Why Panels Suck

I’ve written about this before, but since I’m wedged in with 400 others at the Beyond Broadcast conference, it’s worth repeating. After publishing hundreds of conference sessions over the past four years, we continue to see that the popularity (and quality) of sessions is inversely proportional to the number of speakers. The best are always the inspirational single-speaker sessions such as Henry Jenkins’ keynote here. At the other extreme are the panels: rarely good, such as the Participatory Culture discussion during which Dave (hi, Dave), Doc, David I and others are trying to stay awake.

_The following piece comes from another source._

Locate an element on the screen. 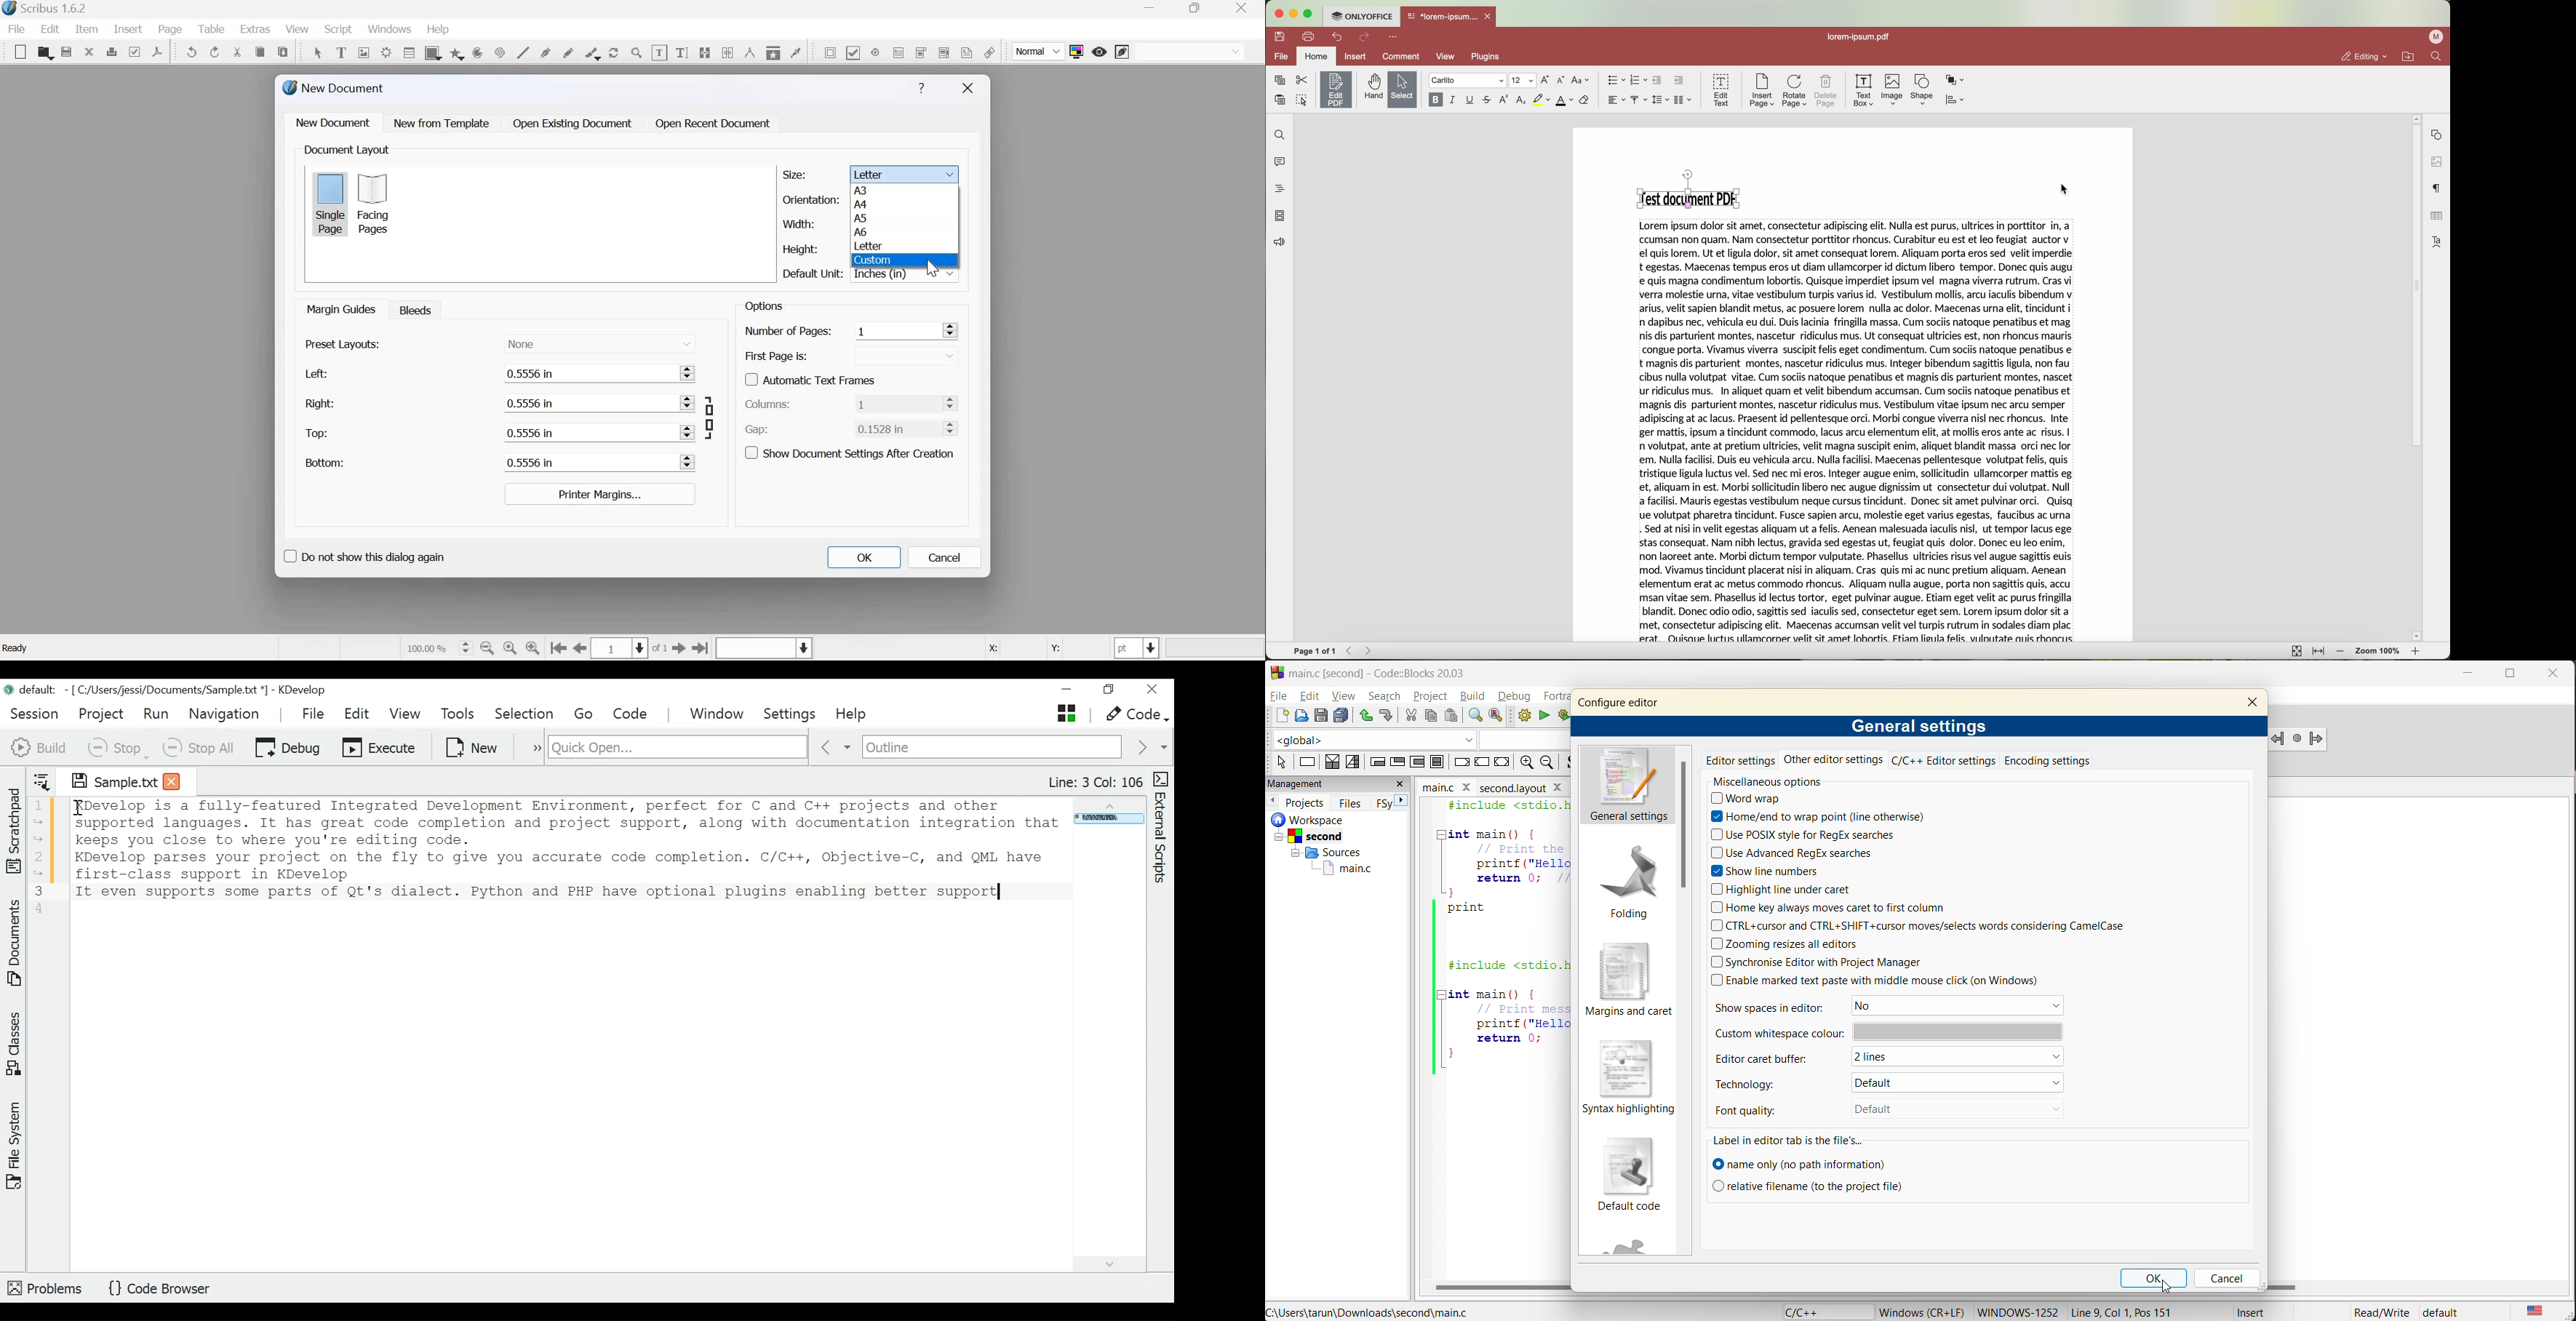 The width and height of the screenshot is (2576, 1344). zooming resizes all editors is located at coordinates (1798, 945). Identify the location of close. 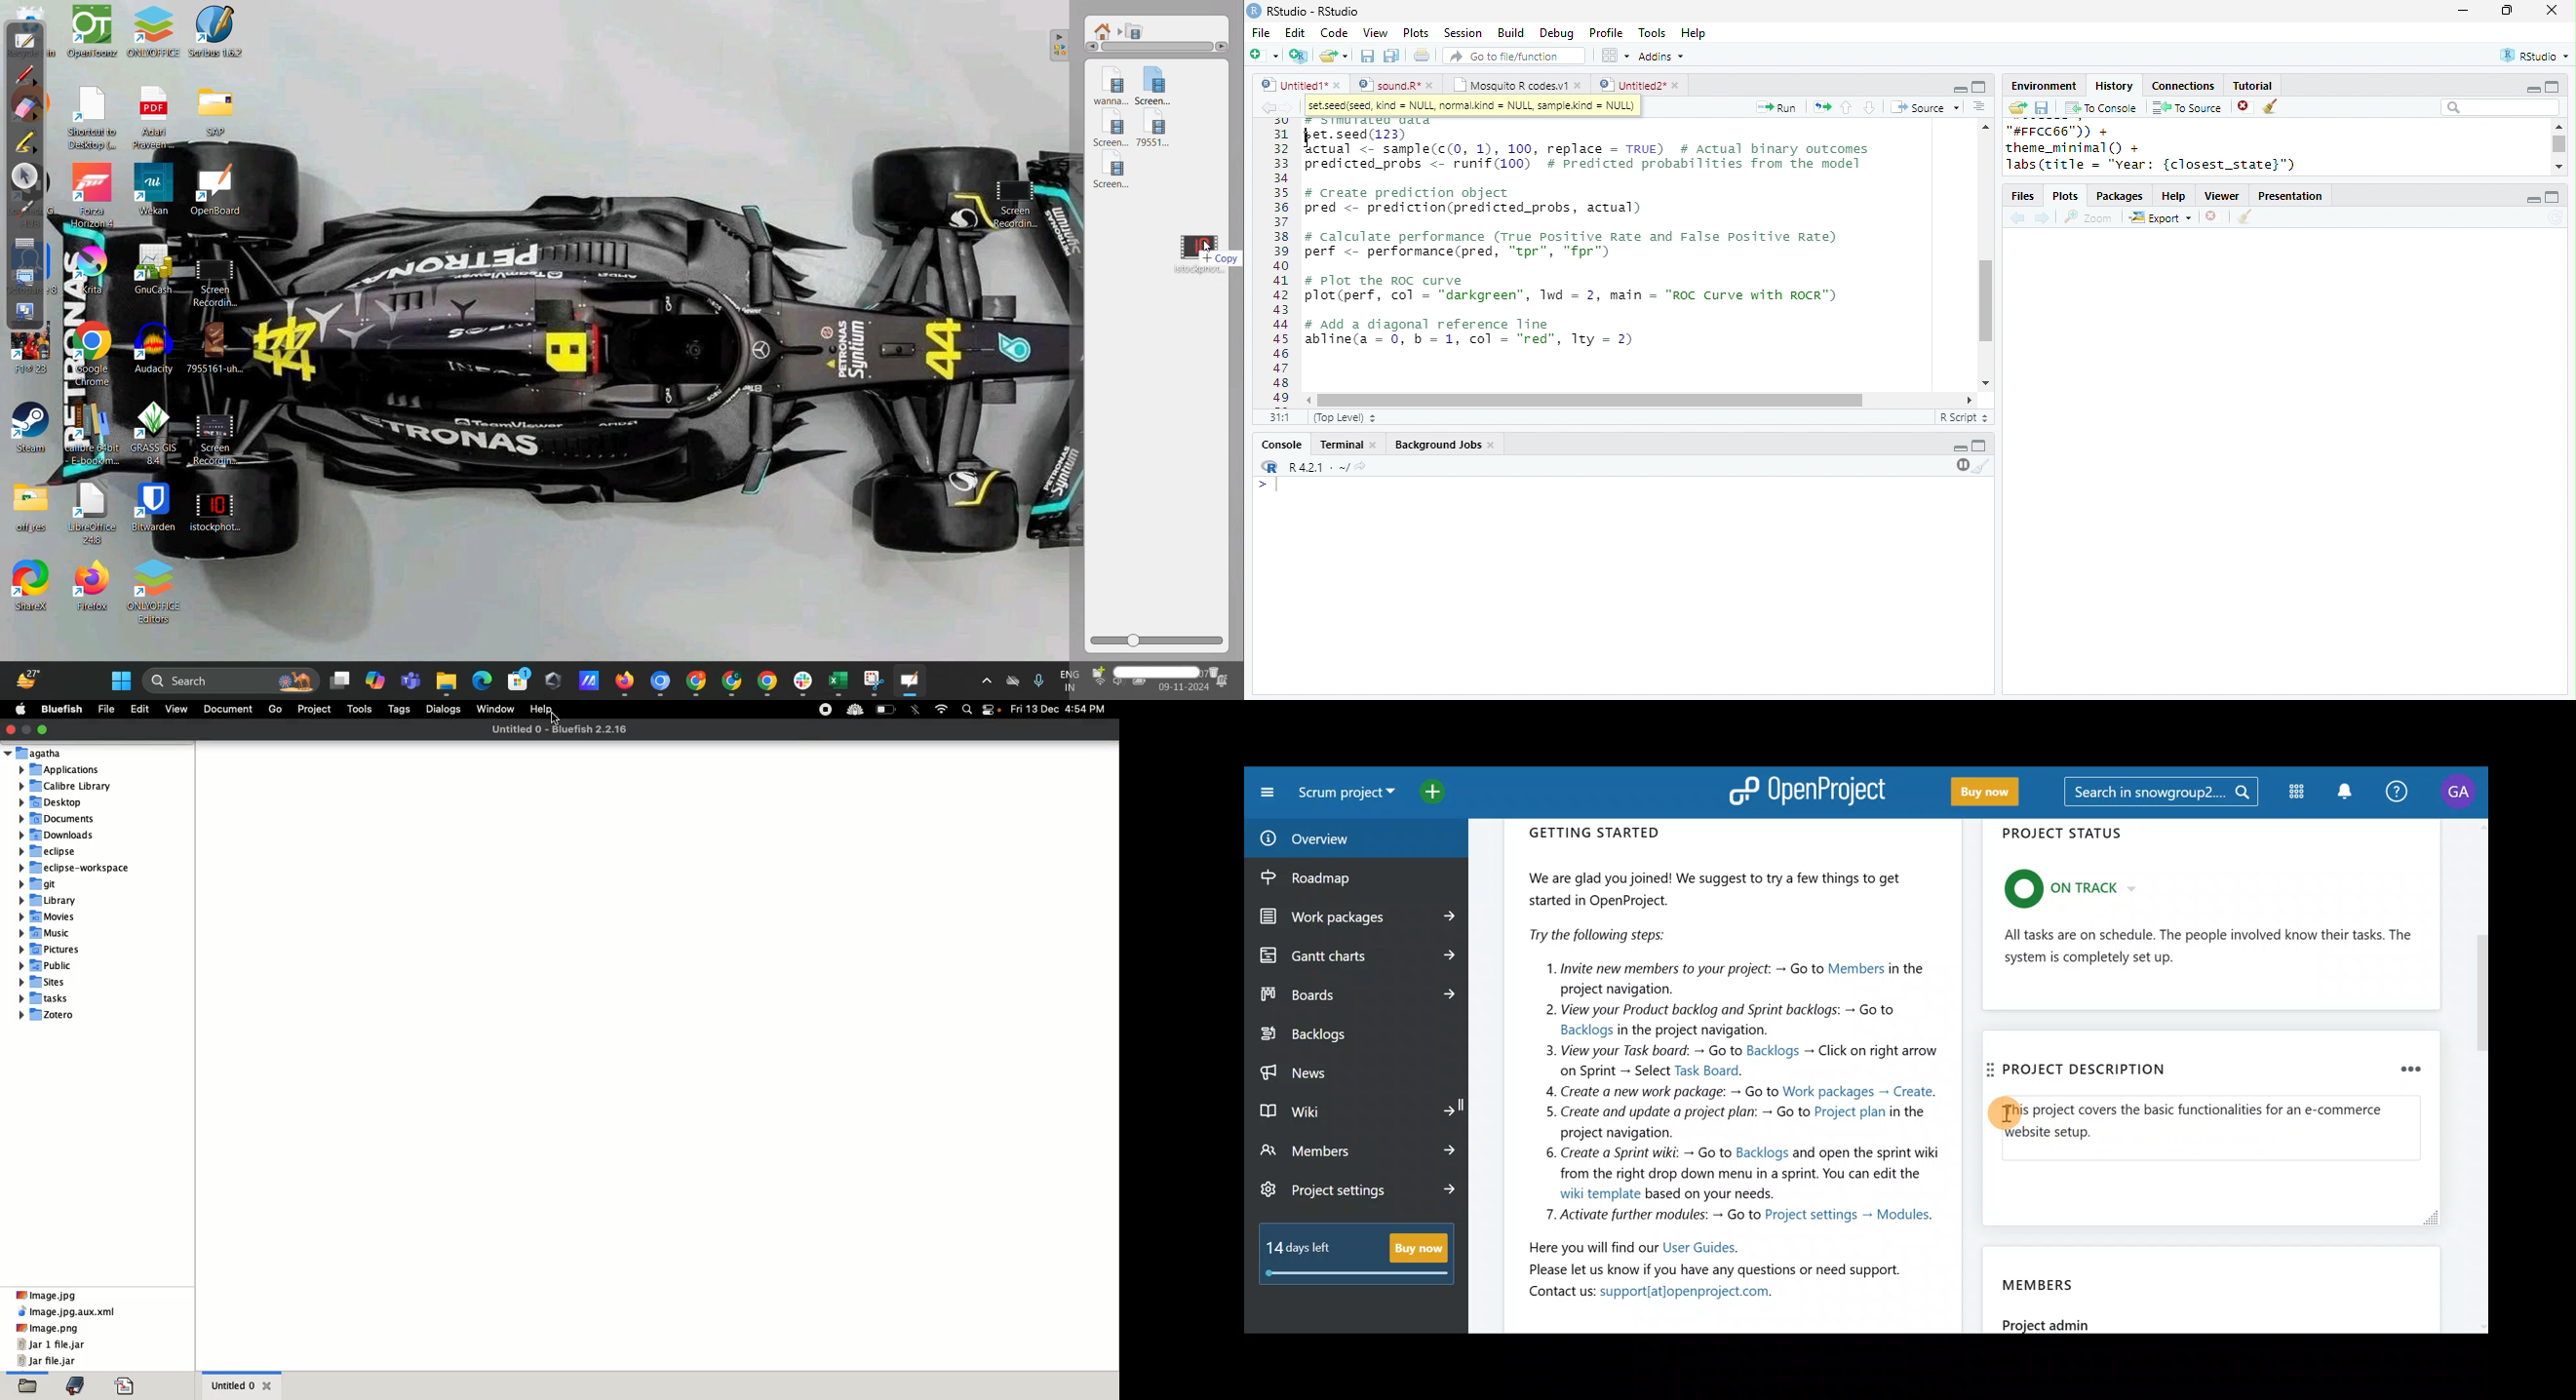
(1433, 85).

The problems are threefold. First, conference producers tend to staff panels using speakers they don’t think are strong enough to justify solo sessions. Second, some producers use panel-slot invitations as payback/thanks for favors. Third, there just isn’t enough time. I’ve flown from one coast to the other, burning up the better part of three days, to be one of five speakers on a one-hour panel. How much value can I transfer in just 12 minutes?

Panels *can* be good if there’s a good moderator and there’s real discussion between the panelists, but all too often panels are nothing more than an assembly of too-short individual presentations.

4 thoughts on “Why Panels Suck

  1. I attended your Podcast Academy 2 in Boston and loved your method for delivering quality speakers without panel blur.

    It’s part of how Chris Penn and I modeled our plan for PodCamp. We wanted the most value translation between speaker and participant.

    At our spring Video on the Net event this spring, there will be single-speaker only spots, and no panels. We’re hoping this helps answer your observation above.

    Best to you, Doug.


  2. The other limitation of panels is all the time spent by panelists on the history of their work/org/initiative. This is not always the fault of the panelists, but perhaps this could be mitigate by referring the audience to a short description of the org or panelists in a program guide. I often find that the panel format takes a long time to jump straight to substantive issues or valuable opinions and key thoughts the panelists really have to offer.

    As an audience member I don’t mind a short description or some marketing, but what I really want to hear is how this person thinks about an issue, what challenges they are facing or something else that I can’t read on the the persons/organizations website.


  3. I’ve found that it all comes down to a good panel moderator who has the attitude of a “Jerry Springer” – keep the conversation flowing and cut people off quickly so there is the appearance of a “debate” more than a panel <- weather it is of value is another matter, entertainment is half the battle.